The project focuses on teamwork, communication, and time management in a busy kitchen, with an extra layer of dark humor through a hidden “back alley” hunting phase that connects directly to the ingredients used in the restaurant.

Inspiration
The core narrative and characters are based on “The Three Little Pigs”, but shifted into a modern, satirical setting. Instead of a single big bad wolf blowing down houses, we reference “wolves of Wall Street” as predatory, rich elites who foreclose the pigs’ properties and push them out of their own homes and businesses. The new story asks what happens when the victims learn to play inside the same system—and twist it.

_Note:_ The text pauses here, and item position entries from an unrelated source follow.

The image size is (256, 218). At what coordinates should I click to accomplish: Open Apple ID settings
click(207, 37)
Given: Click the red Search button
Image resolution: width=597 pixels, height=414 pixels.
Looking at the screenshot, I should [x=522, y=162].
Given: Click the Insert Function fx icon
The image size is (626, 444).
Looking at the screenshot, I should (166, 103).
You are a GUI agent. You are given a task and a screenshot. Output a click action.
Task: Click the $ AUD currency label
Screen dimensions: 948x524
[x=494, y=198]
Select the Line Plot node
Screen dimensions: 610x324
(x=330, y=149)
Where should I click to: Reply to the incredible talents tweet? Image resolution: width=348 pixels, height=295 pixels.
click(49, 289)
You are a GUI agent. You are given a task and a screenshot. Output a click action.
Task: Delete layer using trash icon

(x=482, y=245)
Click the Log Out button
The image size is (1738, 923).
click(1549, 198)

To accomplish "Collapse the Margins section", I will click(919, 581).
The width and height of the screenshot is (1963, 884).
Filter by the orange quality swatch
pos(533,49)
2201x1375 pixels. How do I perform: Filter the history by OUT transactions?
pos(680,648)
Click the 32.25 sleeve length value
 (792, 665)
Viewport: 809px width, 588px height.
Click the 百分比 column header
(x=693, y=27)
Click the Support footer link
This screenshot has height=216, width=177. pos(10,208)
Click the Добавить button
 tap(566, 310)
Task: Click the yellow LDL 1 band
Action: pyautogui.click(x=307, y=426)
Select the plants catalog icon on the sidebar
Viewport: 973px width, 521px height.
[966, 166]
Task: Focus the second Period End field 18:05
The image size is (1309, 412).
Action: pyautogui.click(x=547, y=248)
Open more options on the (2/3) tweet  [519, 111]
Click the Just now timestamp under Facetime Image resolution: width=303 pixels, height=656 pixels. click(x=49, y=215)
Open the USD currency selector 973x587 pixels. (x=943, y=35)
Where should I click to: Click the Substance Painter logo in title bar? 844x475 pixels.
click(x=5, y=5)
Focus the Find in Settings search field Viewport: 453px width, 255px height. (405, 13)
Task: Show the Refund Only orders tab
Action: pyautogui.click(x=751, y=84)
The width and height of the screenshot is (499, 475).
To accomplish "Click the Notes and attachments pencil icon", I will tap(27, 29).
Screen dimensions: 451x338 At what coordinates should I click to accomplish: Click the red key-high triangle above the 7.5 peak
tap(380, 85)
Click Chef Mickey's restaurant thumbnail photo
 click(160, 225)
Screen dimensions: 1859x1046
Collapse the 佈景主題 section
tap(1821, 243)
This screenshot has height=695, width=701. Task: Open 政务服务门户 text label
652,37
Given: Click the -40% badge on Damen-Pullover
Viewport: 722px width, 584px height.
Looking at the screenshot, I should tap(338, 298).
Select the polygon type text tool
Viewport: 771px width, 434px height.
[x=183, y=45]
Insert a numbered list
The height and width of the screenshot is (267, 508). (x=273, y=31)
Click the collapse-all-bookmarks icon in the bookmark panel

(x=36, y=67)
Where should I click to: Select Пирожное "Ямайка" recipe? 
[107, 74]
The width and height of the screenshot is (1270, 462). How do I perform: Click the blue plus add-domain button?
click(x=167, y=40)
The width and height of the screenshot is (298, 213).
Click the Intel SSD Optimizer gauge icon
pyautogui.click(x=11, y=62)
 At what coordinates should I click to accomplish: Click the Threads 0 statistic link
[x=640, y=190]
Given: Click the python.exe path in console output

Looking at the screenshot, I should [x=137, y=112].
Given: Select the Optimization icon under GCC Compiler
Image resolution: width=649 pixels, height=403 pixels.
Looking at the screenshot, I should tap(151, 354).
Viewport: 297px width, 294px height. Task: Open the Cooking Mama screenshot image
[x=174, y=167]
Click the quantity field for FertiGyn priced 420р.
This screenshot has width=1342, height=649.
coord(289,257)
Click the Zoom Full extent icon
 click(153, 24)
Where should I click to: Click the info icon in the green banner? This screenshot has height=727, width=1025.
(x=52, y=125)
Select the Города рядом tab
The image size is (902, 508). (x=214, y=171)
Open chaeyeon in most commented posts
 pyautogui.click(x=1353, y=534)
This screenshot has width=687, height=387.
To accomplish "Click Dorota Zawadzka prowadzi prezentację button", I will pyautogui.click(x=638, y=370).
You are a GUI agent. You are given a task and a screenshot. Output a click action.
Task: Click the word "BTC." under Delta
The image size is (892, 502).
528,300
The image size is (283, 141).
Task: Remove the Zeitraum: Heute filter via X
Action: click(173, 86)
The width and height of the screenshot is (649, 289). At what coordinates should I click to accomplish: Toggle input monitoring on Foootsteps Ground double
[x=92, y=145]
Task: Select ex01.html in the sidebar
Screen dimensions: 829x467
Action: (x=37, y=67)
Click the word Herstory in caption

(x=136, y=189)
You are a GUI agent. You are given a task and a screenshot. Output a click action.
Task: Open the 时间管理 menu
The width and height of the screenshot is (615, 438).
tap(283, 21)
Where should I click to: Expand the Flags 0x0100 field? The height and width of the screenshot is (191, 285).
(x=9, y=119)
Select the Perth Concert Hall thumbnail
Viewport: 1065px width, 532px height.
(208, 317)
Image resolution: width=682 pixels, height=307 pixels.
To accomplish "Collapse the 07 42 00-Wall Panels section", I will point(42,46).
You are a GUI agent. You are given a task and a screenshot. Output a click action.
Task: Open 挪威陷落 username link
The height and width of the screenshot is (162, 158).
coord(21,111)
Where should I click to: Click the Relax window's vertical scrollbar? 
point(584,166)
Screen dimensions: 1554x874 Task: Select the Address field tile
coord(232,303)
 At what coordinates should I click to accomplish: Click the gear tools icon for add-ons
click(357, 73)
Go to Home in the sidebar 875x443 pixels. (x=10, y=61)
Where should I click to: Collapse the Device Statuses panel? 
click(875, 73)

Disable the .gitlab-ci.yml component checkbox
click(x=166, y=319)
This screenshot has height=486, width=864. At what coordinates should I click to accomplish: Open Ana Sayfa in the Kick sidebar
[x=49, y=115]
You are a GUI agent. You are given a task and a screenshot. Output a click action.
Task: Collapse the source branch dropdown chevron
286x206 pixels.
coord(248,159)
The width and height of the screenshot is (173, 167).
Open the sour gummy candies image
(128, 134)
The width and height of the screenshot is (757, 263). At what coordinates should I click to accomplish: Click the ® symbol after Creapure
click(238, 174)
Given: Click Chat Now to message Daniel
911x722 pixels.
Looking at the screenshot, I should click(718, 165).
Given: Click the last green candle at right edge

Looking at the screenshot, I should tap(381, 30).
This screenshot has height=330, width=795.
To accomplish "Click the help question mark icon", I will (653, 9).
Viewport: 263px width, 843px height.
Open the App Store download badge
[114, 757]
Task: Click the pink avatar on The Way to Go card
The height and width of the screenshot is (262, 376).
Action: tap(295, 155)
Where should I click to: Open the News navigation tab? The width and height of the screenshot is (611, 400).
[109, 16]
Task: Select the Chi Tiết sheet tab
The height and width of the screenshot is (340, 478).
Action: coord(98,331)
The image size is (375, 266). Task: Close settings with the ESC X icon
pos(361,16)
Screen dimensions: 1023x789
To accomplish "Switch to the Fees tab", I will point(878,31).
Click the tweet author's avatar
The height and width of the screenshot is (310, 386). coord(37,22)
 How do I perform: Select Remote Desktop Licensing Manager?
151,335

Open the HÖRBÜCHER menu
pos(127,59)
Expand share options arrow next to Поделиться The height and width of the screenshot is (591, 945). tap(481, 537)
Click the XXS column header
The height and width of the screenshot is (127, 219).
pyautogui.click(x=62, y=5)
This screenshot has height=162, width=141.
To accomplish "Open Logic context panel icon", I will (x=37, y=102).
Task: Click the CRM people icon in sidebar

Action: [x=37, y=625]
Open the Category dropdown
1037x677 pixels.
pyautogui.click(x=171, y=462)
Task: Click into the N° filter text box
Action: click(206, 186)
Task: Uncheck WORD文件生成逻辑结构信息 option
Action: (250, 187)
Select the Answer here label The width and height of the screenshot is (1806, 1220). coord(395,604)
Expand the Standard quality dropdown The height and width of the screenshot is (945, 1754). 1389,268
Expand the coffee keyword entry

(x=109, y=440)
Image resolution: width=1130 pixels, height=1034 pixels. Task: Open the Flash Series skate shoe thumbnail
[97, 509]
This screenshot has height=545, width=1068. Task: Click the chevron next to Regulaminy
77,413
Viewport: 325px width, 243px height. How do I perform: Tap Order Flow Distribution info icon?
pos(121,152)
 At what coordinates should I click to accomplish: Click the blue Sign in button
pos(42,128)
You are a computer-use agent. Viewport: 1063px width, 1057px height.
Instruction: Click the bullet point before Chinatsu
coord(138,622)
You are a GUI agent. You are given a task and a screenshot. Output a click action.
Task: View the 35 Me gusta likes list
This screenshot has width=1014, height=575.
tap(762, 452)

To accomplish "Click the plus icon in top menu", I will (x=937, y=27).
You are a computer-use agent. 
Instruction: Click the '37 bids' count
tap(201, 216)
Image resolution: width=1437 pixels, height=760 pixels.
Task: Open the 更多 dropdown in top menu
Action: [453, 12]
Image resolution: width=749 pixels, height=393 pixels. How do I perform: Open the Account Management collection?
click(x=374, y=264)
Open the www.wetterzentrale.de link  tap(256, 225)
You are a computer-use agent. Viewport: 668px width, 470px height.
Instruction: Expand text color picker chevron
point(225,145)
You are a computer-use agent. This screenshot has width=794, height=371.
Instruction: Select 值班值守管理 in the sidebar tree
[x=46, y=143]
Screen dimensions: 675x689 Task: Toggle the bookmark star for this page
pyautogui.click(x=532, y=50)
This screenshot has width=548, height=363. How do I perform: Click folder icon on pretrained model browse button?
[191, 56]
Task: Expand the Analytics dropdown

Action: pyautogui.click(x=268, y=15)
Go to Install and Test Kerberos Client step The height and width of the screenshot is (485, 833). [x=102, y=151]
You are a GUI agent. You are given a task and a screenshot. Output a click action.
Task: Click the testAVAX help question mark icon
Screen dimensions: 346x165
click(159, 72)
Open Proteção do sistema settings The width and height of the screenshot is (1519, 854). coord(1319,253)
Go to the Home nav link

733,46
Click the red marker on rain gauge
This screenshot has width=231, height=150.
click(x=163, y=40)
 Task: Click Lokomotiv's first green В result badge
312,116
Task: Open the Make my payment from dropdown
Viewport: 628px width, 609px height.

Mechanically and visually, the game draws inspiration from Overcooked: top-down or 3D kitchen layouts, real-time cooperative cooking, clear station-based tasks, and fast order management. Our design goal is to keep the controls simple but force players to communicate and coordinate roles under time pressure.
Story
In our version of the fable, the three pigs once owned small, honest businesses. The wolves of Wall Street used their power and money to foreclose those places and take the pigs’ homes. With nothing left, the pigs regroup and open a new restaurant in the wolves’ own financial district, called “The Brick House”, as both a survival plan and a quiet revenge.

By day, the pigs run a professional, high-class restaurant serving wolf customers. The front stage looks clean: polished counters, well-organized stations, and an efficient service window where an NPC pig handles delivery. The pigs must meet daily profit goals to pay rent and slowly save money to buy back what was taken from them. This links performance (orders completed, accuracy, speed) directly to the story goal.

By night or during breaks, the tone shifts. In a back alley behind the restaurant, wolves gather to talk about stocks and business. Here, the pigs get a chance to strike back. In a short “killing wolf” mini-game, players can secretly take down these wolves and turn them into meat, which is then reused as the same ingredient models in the kitchen. The game never states this directly in text, but the shared assets make the implication clear. This creates a dark comedy loop: the wolves fund the restaurant with their money and, sometimes, with their lives.

The main win condition is to earn enough money to buy back their house, turning the twisted restaurant into a tool of justice in an unfair system.
Co-op Kitchen Gameplay
Two players control pig chefs in a shared 3D kitchen. They move, pick up and drop ingredients, use stations (chop, fry, boil, grill, etc.), assemble dishes, and place finished plates on the serving window. A third pig (NPC) picks up plates from the window and automatically serves the customers, keeping players focused on the kitchen.
Orders appear with timers. Players must choose tasks, avoid blocking each other, and cook correctly to earn money and keep their grade high. Correct dish earns money, and late orders will only get a certain percentage of profit depending on how late the order is completed. Failed orders get zero profit.
At the end of each day/level, total profit is compared against a target needed to “pay rent” and continue progress toward buying back the pigs’ properties. Players could go to the next level by passing the rent baseline, but they will need to earn enough “extra money” at the end of the game to buy their houses back successfully. This directly ties mechanical success to the narrative goal.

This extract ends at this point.